- _Passage cité_:
^^^^^^^^^^^^^^^^

Le chemin, longeant les crêtes, se fait de plus en plus aérien. Parvenu au sommet en s’abandonnant au vertige, il plonge vers l’océan en un raidillon étroit agrippé à la falaise. Deux virages et quelques mares de boue plus tard, la combe de Lambi est atteinte, avec un ouf de soulagement.

Les macareux y sont partout, courant vers un nouveau repas, zigzaguant entre leurs congénères trop lents, les goélands voleurs de poisson et les dangereux skuas en embuscade. Le marcheur n’est ici qu’un obstacle de plus à franchir, plus négligeable que les autres.

Le sentier, raide, dévale à présent vers le pont métallique jeté entre Mykines et l’île de Mykineshólmur, au-dessus d’un gouffre peuplé de mouettes où s’insinue la mer. Portillon anti-moutons franchi, une longue pente herbeuse s’offre au randonneur. Il faut la traverser de part en part pour rejoindre le phare, but ultime de la balade et point le plus occidental des Féroé. Au-delà, il n’y a plus que le Groenland.

Reste à rebrousser doucement chemin jusqu’au village, en espérant que le beau temps perdure. Il n’est pas rare, en effet, de rester coincé ici 1 ou 2 jours avant que le bateau ne puisse reprendre ses rotations. Mais pourquoi ne pas rentrer plutôt en hélicoptère ?

Soucieux de faciliter la vie des habitants des îles les plus isolées, le gouvernement féringien subventionne largement les liaisons. Les visiteurs peuvent y accéder eux aussi s’il reste de la place. Il faut compter 29 € la liaison Mykines-Tórshavn, à ce prix, c'est presque du vol !

Fiche pratique

Consulter notre guide en ligne Îles Féroé

Office du tourisme des îles Féroé

Visit Denmark

Comment y aller ?

Soit on débarque aux Féroé en faisant une escale par le ferry de la Smyril Line reliant le Danemark à l’Islande, soit on y vient en avion en transitant dans l’un des aéroports desservis par la compagnie féringienne Atlantic Airways : Édimbourg en Écosse, Copenhague, Billund et Aalborg au Danemark, Reykjavik en Islande, voire Barcelone pour ceux qui habiteraient dans le sud de la France ou à Andorre.

Se déplacer aux Féroé

Une fois sur place, on peut aller presque partout en bus, mais quelques coins fort jolis ne sont pas desservis et les fréquences sont parfois très réduites. Il existe un pass valide 4 ou 7 jours à prix attractif, qui inclut aussi les ferries (sauf celui de Mykines). Ceux-ci desservent la plupart des îles non reliées entre elles par la route ; les plus isolées sont en outre accessibles par hélicoptère à des tarifs très (très) raisonnables. Plusieurs loueurs de voitures locaux et internationaux disposent d’un petit parc de véhicules ; les tarifs ne sont pas bon marché et il vaut mieux réserver assez longtemps à l’avance.

^^^^^^^^^^^^^^^^

[Enregistrements du jeu de données]

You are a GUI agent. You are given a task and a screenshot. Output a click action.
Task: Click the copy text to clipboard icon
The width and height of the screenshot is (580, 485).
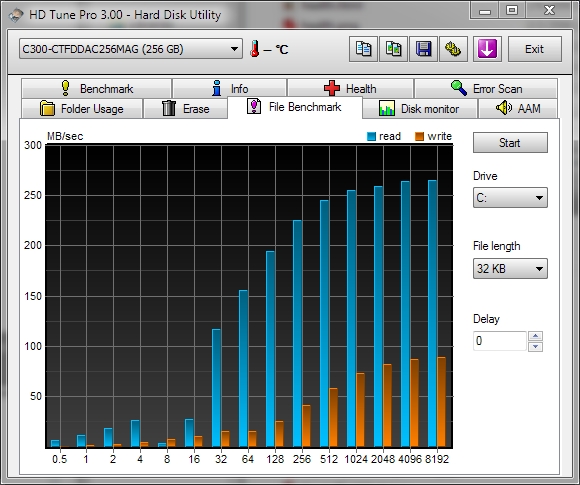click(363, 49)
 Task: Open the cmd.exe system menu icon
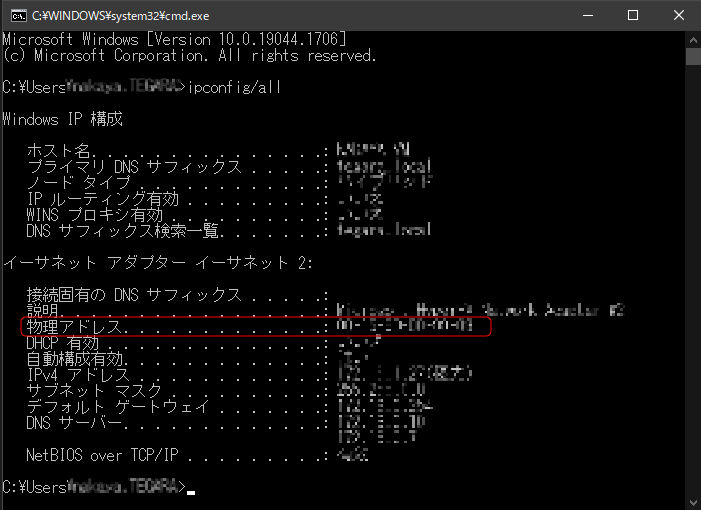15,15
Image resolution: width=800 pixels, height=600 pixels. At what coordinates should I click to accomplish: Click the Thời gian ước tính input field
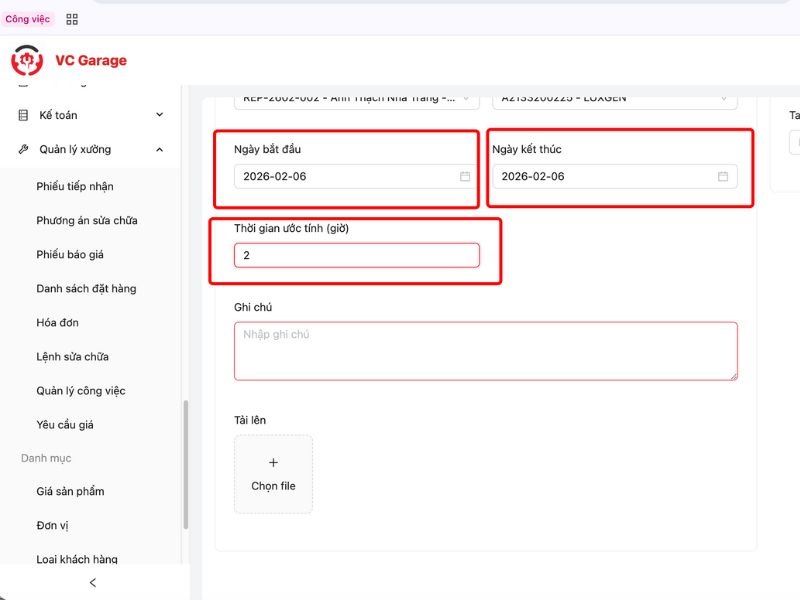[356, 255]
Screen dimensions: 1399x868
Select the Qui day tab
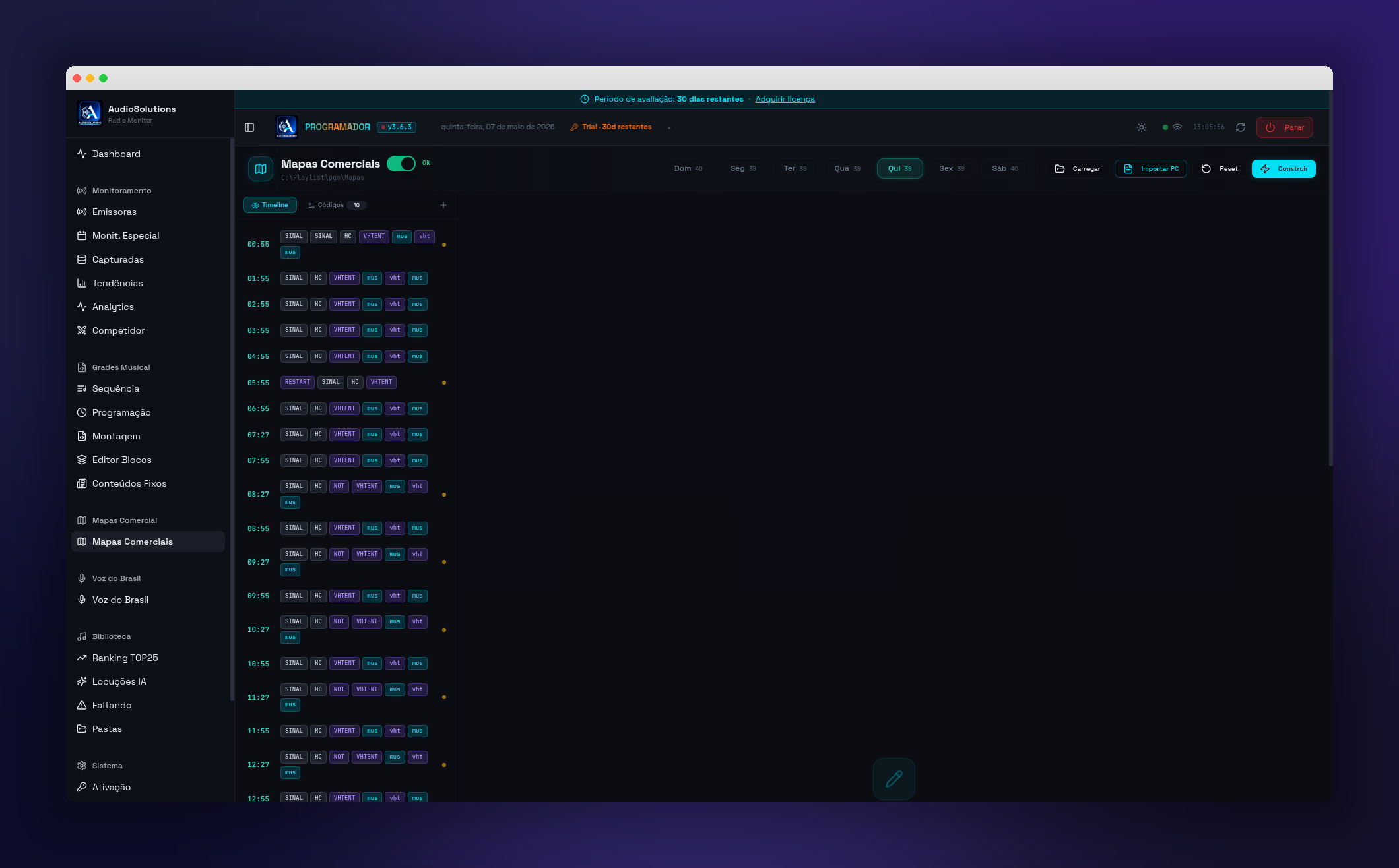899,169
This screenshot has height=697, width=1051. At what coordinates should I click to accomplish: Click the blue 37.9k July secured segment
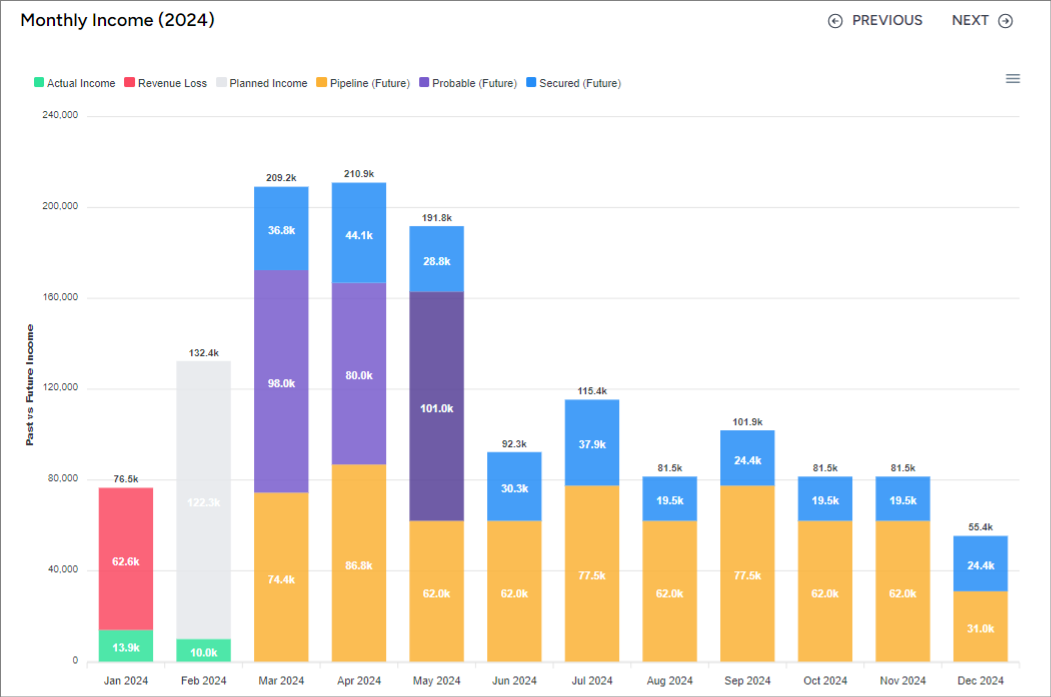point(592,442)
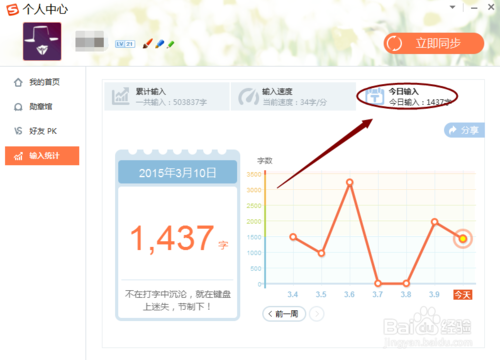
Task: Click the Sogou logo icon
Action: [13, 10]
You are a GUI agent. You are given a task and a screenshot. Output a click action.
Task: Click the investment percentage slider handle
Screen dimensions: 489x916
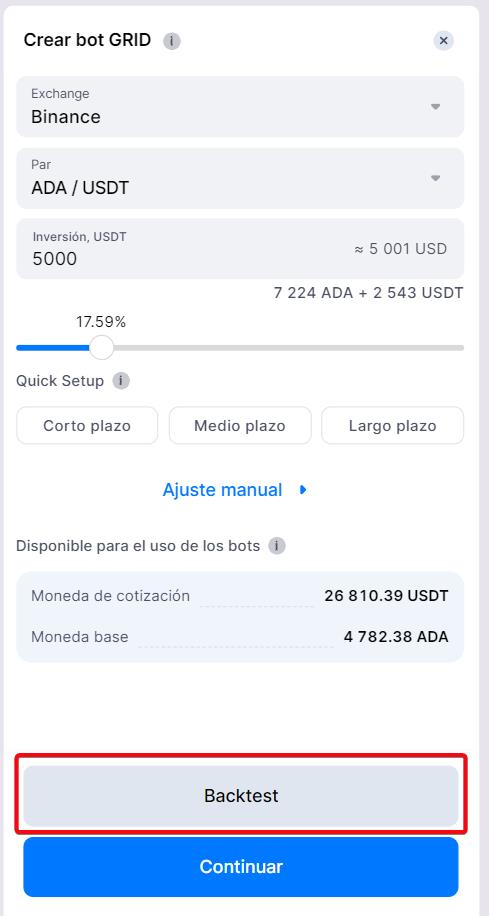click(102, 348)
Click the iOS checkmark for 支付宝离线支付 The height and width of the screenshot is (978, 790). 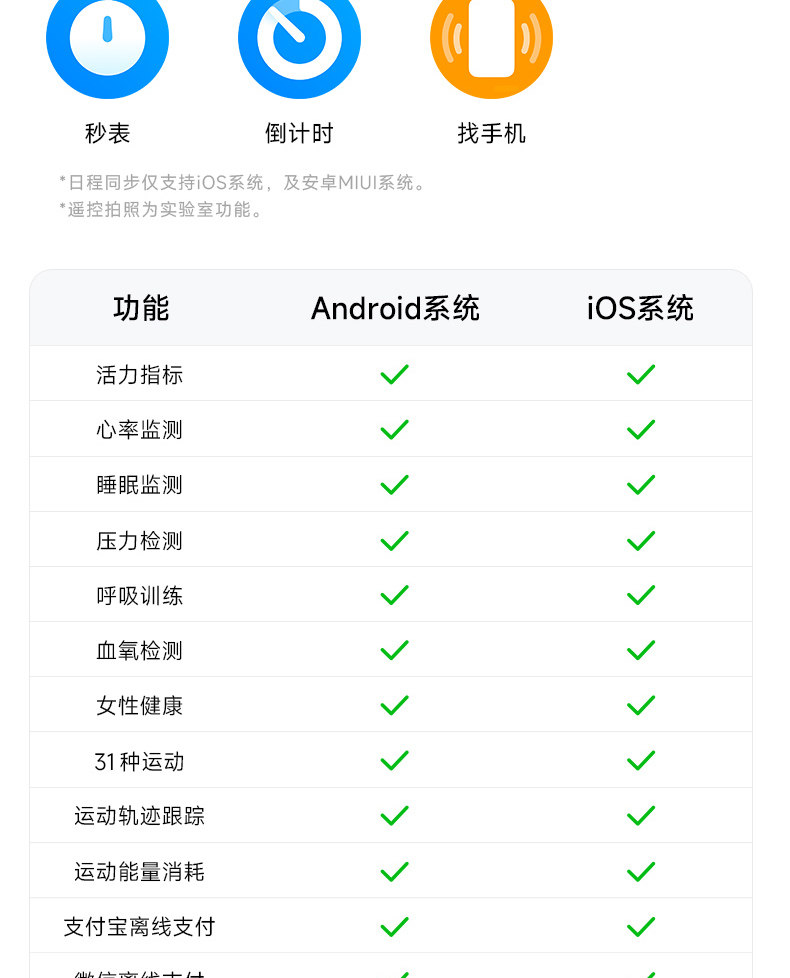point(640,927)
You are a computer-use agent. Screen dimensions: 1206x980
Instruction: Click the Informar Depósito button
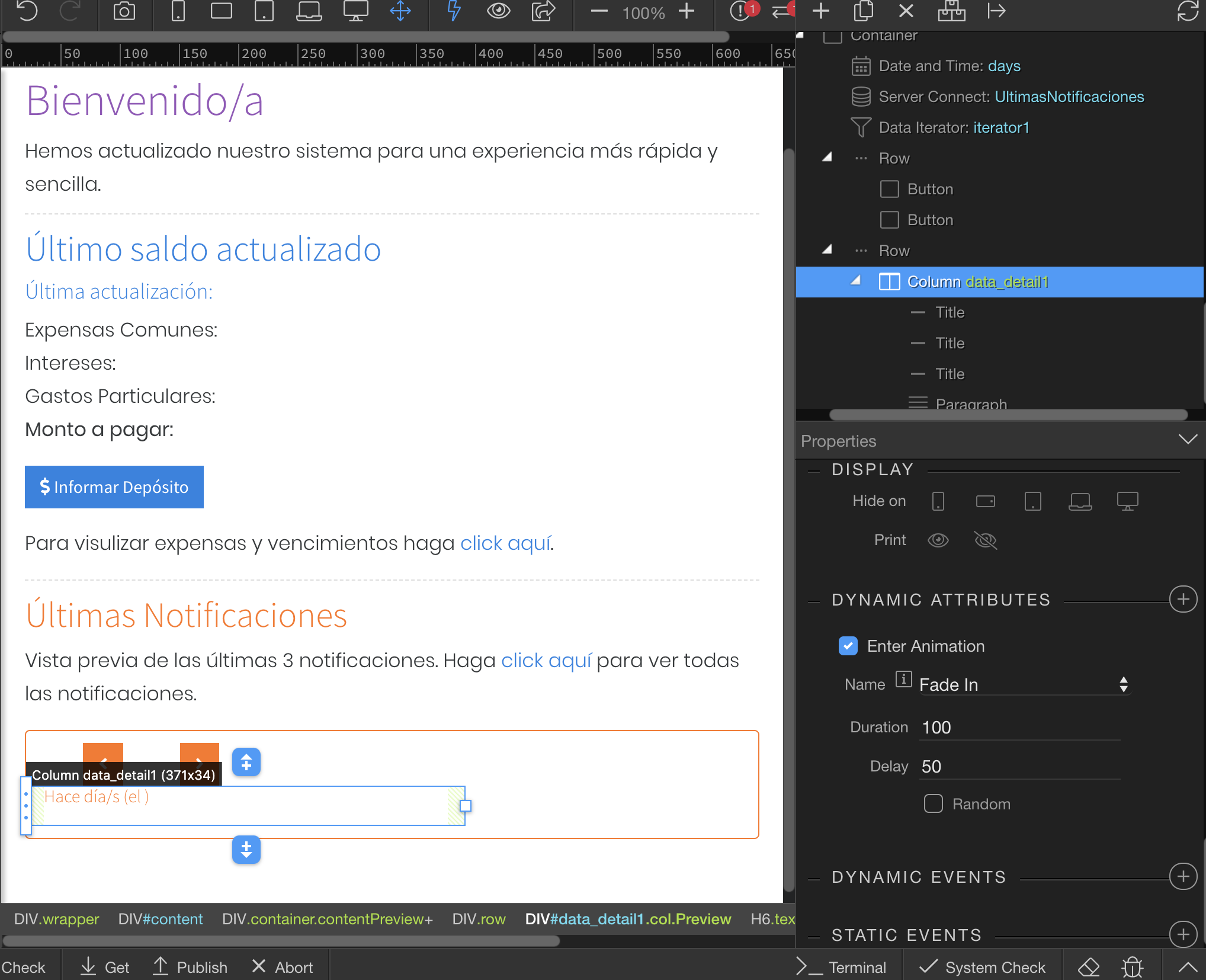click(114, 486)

^^^^^^^^^^^^^^^^

- _Problèmes à résoudre_:
A - D'après le passage cité sur les îles Féroé, quel est le prix de la liaison Mykines-Tórshavn en hélicoptère ?
B - Poursuivez le passage cité sur les îles Féroé, en reprenant après sa dernière phrase.

- _Réponses par consigne_:
A - 29 €

B -
Quand y aller ?

La plupart des visiteurs débarquent aux Féroé entre mai et août, lorsque les journées sont les plus longues et les plus ensoleillées. Cela dit, même en été, il pleut près d’un jour sur deux, mieux vaut donc venir équipé en conséquence ! L’hiver, grâce à l’influence du Gulf Stream, les températures ne chutent jamais sous -10 °C.

Où dormir ?

L’hébergement classique est vraiment cher aux Féroé. Impossible de dénicher une chambre double avec salle de bains partagée dans une auberge de jeunesse à moins de 450 Kr (61 €) et une piaule dans une guesthouse à moins de 600-700 Kr (81-95 €). Quant aux hôtels, ça oscille plutôt entre 800 et 2 000 Kr (108-270 €) selon le confort et la saison !

Seule solution vraiment abordable, outre les dortoirs des 3 AJ : le camping. Il y en a une vingtaine à travers l’archipel et quelques-uns sont même gratuits ! Autre option intéressante : les chambres, apparts et maisons par Airbnb.

Sites utiles : www.hostel.fo/3/welcome www.giljanes.fo/hostel www.gulahusid.com

Où manger ?

Là encore, le problème du coût s’impose très vite. Il y a quelques bons restaurants à Tórshavn qui mettent à l’honneur les produits et méthodes culinaires traditionnels, mais ils proposent plus souvent des menus qu’un choix à la carte – et ceux-ci peuvent coûter entre 450 et 1 400 Kr (61-189 €) par tête de pipe… C’est l’occasion, néanmoins, de goûter le mouton séché fermenté et le guillemot s’il y en a ! De toute façon, il est rare qu’un plat coûte moins de 250 ou 300 Kr (34-40 €).

Dans la pratique, au quotidien, on s’en remet surtout aux cafés (petit déj, sandwichs…), aux quelques fast-foods à Tórshavn et… aux supérettes et supermarchés. Attention, dans les villages ces derniers ferment souvent dès 18 h ou 19 h.